The present inventors have developed a method for producing an inactivated viral envelope at an industrial scale which is inexpensive, effective and secures a good quality product, by employing the use of an alkylating agent.
In the present days, although some treatments exist for many diseases, diseases and disorders of the brain is a field where few solutions are found. Further, demand for such treatment and prevention is increasing very year.
Among encephalopathies, cerebral occlusive disease caused by atherosclerosis of the cerebral arteries or Moyamoya disease, often causes chronic hypoperfusion of the brain. Although such a condition leads not only to cerebral ischemic events, but also to neuropathological changes including dementia (Kalaria R N, Bhatti S U, Lust W D, Perry G., Ann N Y Acad Sci. 1993; 695; 190-3.; Kudo T, Takeda M, Tanimukai S, Nishimura T., Stroke. 1993; 24:259-64; discussion 265.; Kurumatani T, Kudo T, Ikura Y, Takeda M., Stroke. 1998; 29:1058-62.; and Sekhon L H, Morgan M K, Spence I, Weber N C., Stroke. 1994; 25:1022-7), an effective treatment of hypoperfusion has not yet been established.
Recently, preclinical studies have demonstrated that angiogenic growth factors such as vascular endothelial growth factor (VEGF), fibroblast growth factor (FGF), and hepatocyte growth factor (HGF) can stimulate the development of collateral arteries in an animal brain ischemia model (Harrigan M R, Ennis S R, Masada T, Keep R. F., Neurosurgery. 2002; 50:589-98; Lyons M K, Anderson R E, Meyer F B., Brain Res. 1991; 558:315-20.; and Yoshimura S, et al., Hypertension. 2002; 39:1028-34.), a concept called therapeutic angiogenesis. The efficacy of therapeutic angiogenesis using gene transfer of angiogenic growth factors has been reported in human patients with critical limb ischemia or myocardial infarction (Baumgartner I, et al., circulation. 1998; 97:1114-23.; Losordo D W, et al., Circulation. 1998; 98:2800-4.; Symes J F, et al., Ann Thorac Surg. 1999; 68:830-6; discussion 836-7.; and Rosengart T K, et al., Circulation. 1999; 100:468-74.). Accordingly, possible therapeutic angiogenesis should be possible for the treatment of patients with cerebral ischemia, if safe and effective gene transfer methods were developed for human treatment. From this viewpoint, the current gene transfer techniques are not ideal. Gene transfer to the central nervous system (CNS) can be achieved by using various viral vectors including adeno-associated virus (AAV) (Fan D, et al., Neurosci Lett. 1998; 248:61-4), retrovirus (Franceschini I A, et al., J Neurosci Res. 2001; 65:208-19), adenovirus (Miyaguchi K, Maeda Y, Collin C, Sihag R K., Brain Res Bull. 2000; 51:195-202.) and herpes simplex virus 1 (Johnson P A, Yoshida K, Gage F H, Friedmann T., Brain Res Mol Brain Res. 1992; 12:95-102.). These vector systems have advantages and disadvantages for human gene therapy. Although these methods are efficient for in vivo gene transfer into CNS, numerous problems such as safety and production are yet to be resolved toward human gene therapy.

_RECORDS SHOWN_
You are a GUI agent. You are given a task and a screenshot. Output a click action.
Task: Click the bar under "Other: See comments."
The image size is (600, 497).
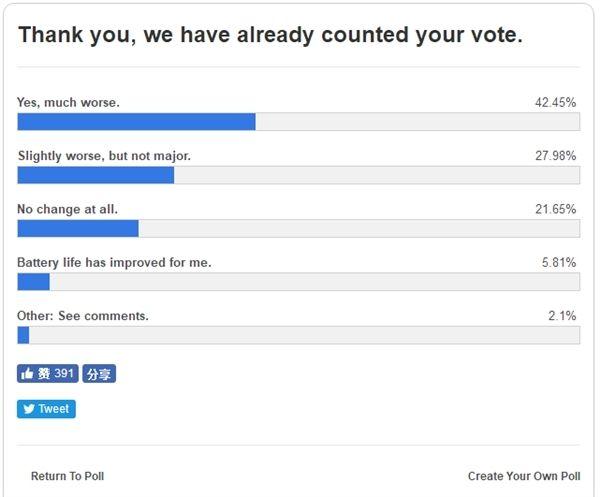[x=298, y=335]
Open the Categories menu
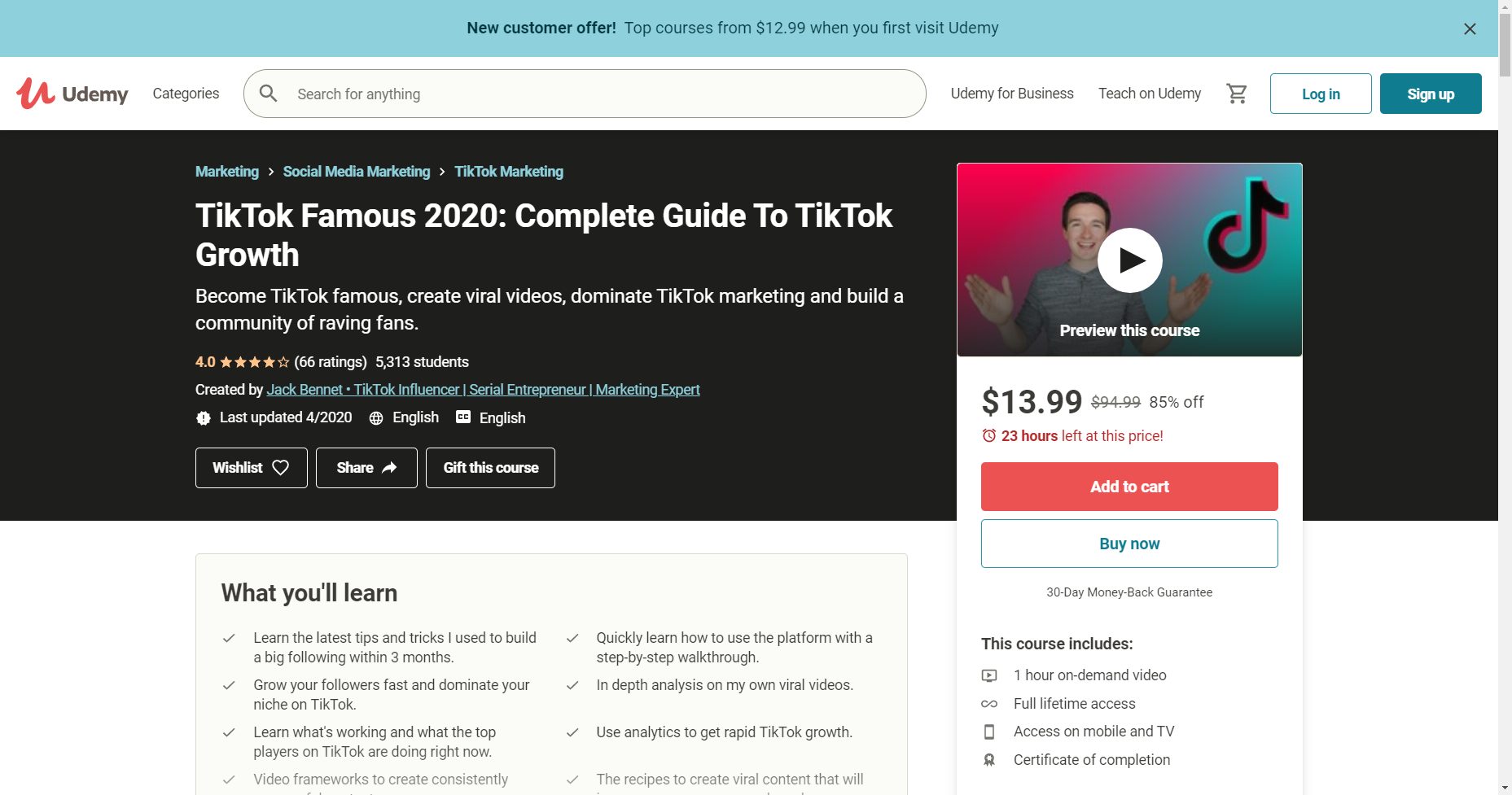 [x=186, y=94]
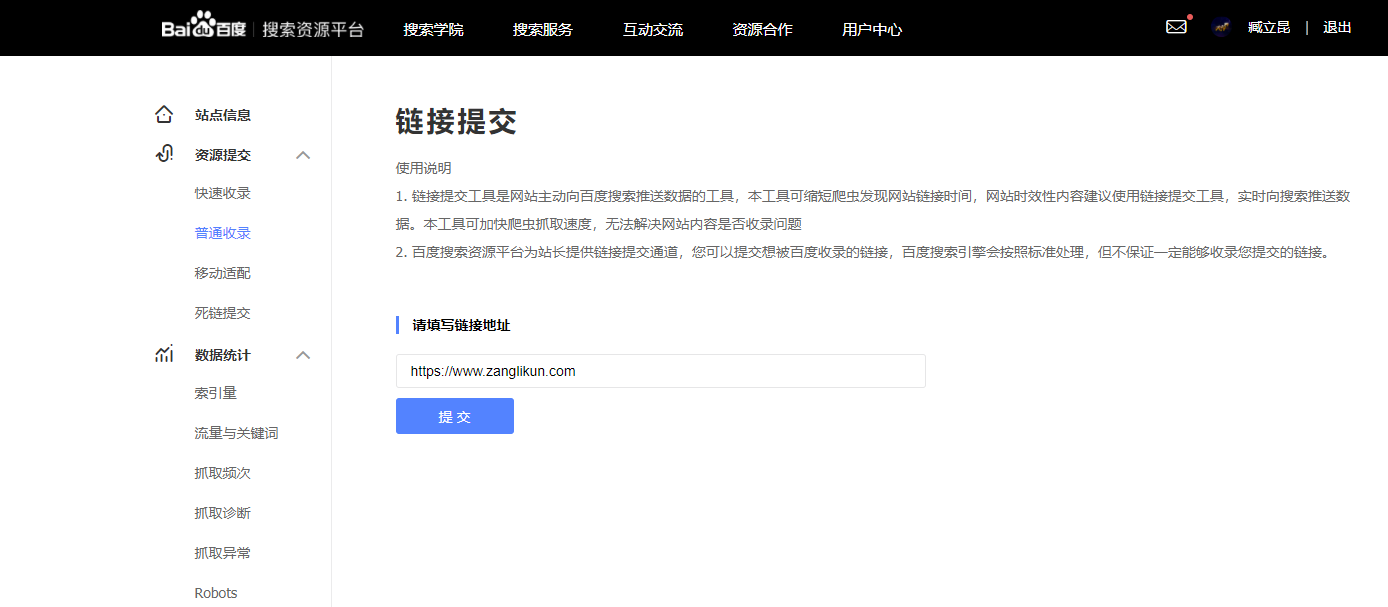Open the 互动交流 menu
The height and width of the screenshot is (607, 1388).
coord(653,29)

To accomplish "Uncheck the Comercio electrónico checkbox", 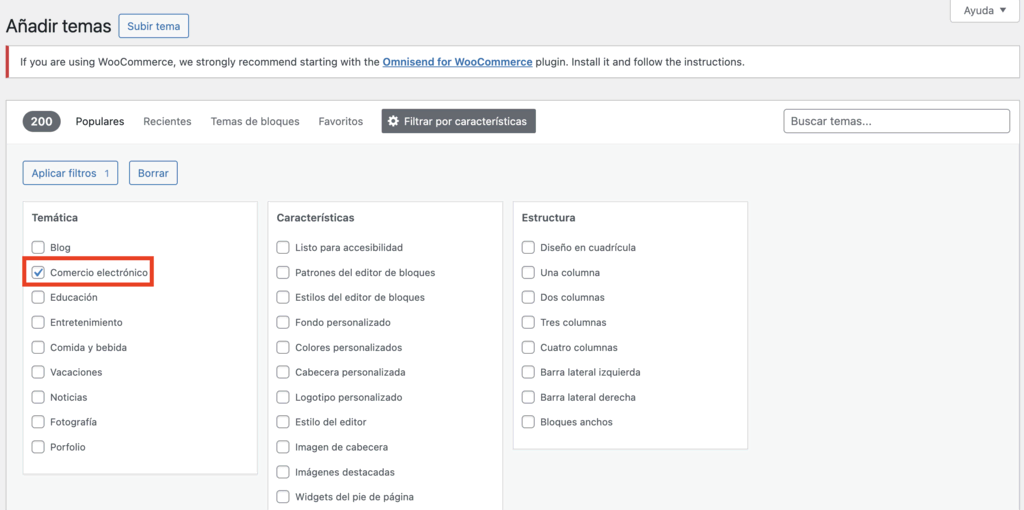I will [x=39, y=272].
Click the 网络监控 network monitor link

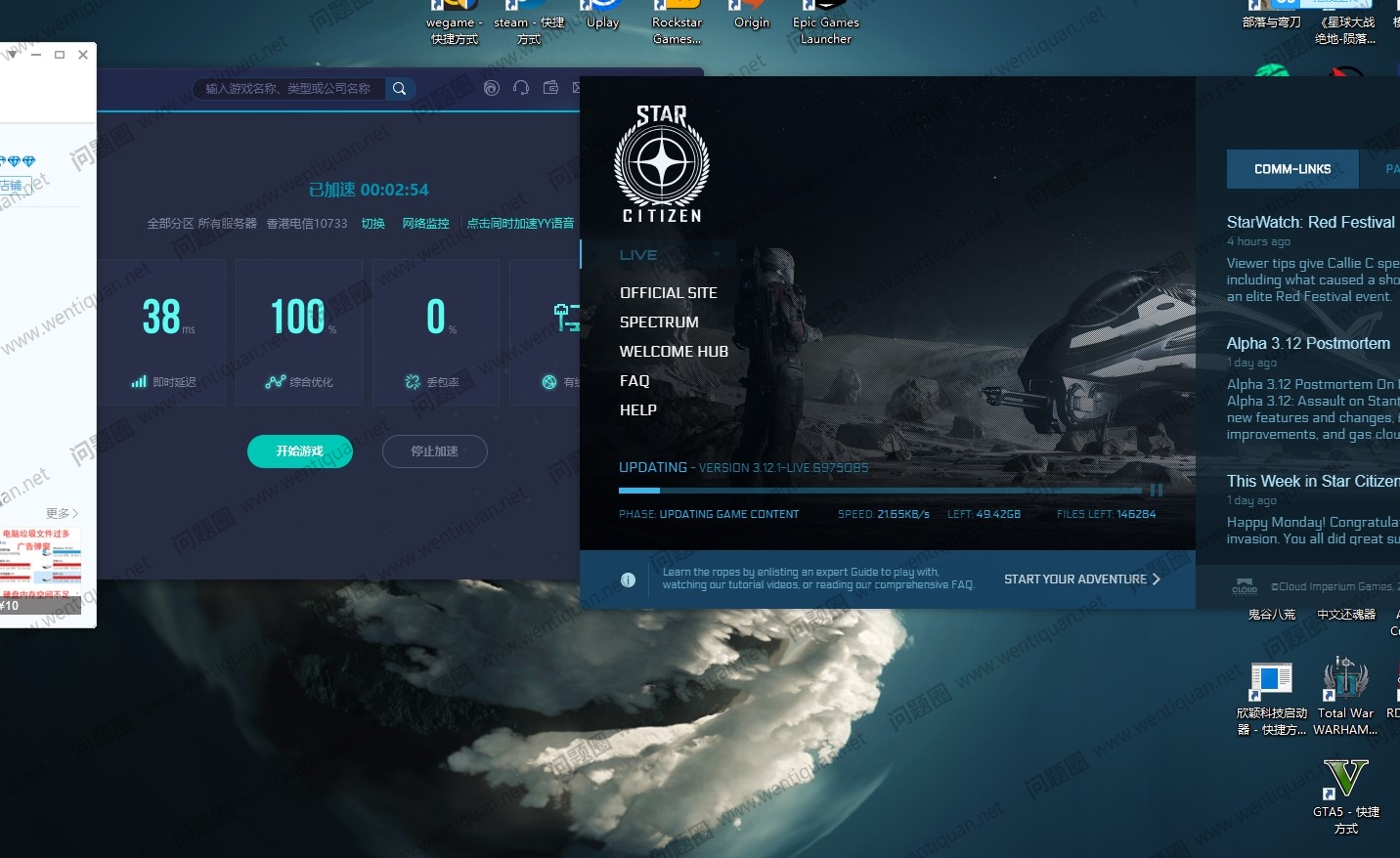click(425, 224)
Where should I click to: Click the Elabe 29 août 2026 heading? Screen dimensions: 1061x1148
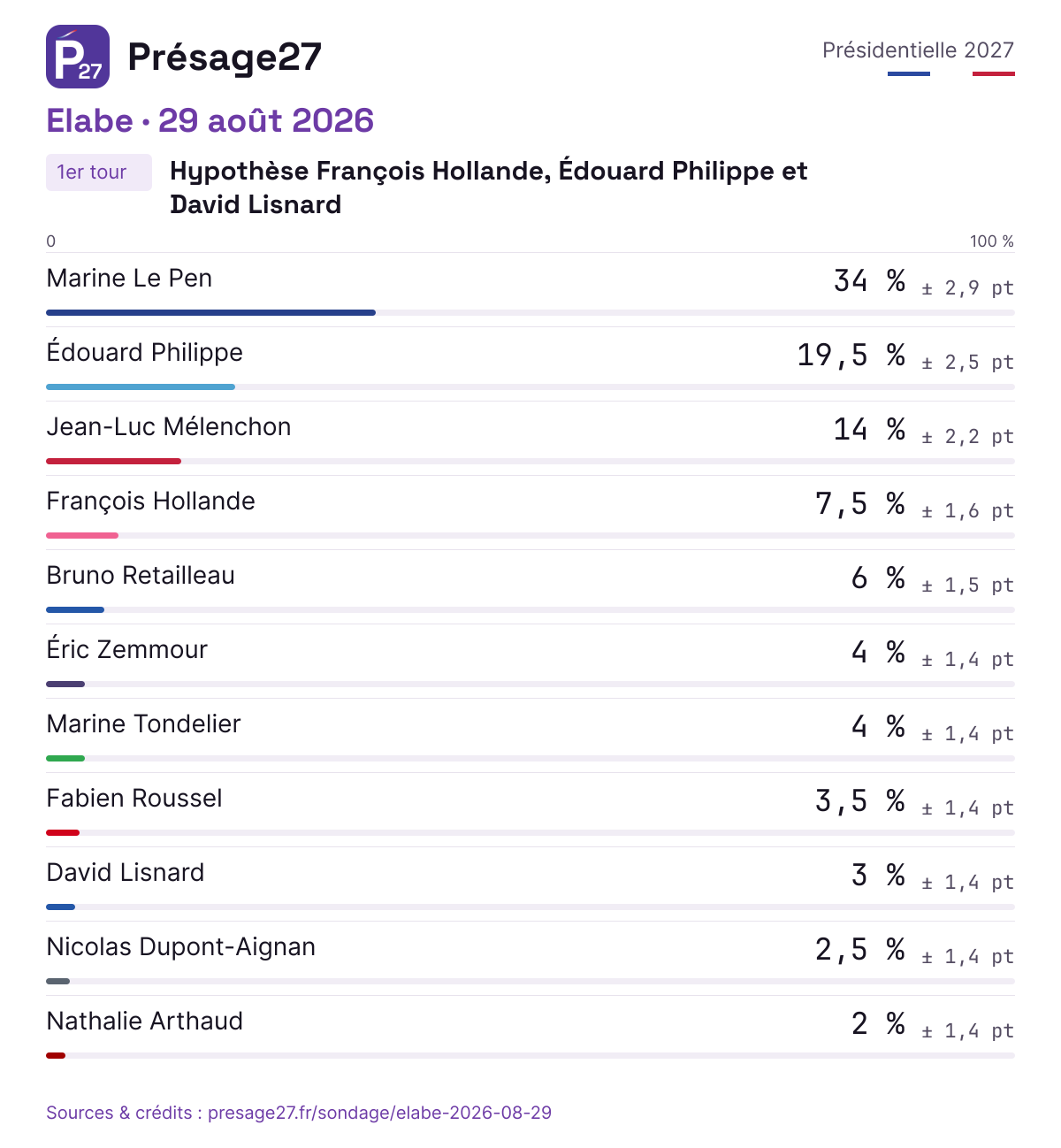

_PROBLEM TO WORK ON_
Resume the passage on gene therapy for poor blood flow to the brain, starting right after its last sentence. The records have nothing to do with the passage on gene therapy for poor blood flow to the brain.

_REPLY_
In order to solve these problems, we have developed and used HVJ (Hemagglutinating Virus of Japan =Sendai virus) envelope vector, which is a novel non-viral vector system, as mentioned above. This vector system was developed based on HVJ-based gene transfer of the first generation using a viral envelope and liposome (Yamada K, et al., Am J Physiol. 1996; 271:R1212-20; Kaneda Y, et al., Exp Cell Res. 1987; 173:56-69.) (HVJ liposome methods). The first generation HVJ vector has great potential with regards to transfection to the CNS of rat and primate (Yamada K. et al. ibid; Hagihara Y. et al., Gene Ther. 2000; 7:759-63.). However, there are some deficiencies in that it requires complicated procedure to prepare the vector, and has difficulties in its storage. A HVJ-envelope (HVJ-E) vector, a novel non-viral vector system, merely uses an envelope of HVJ for transfer of a foreign gene.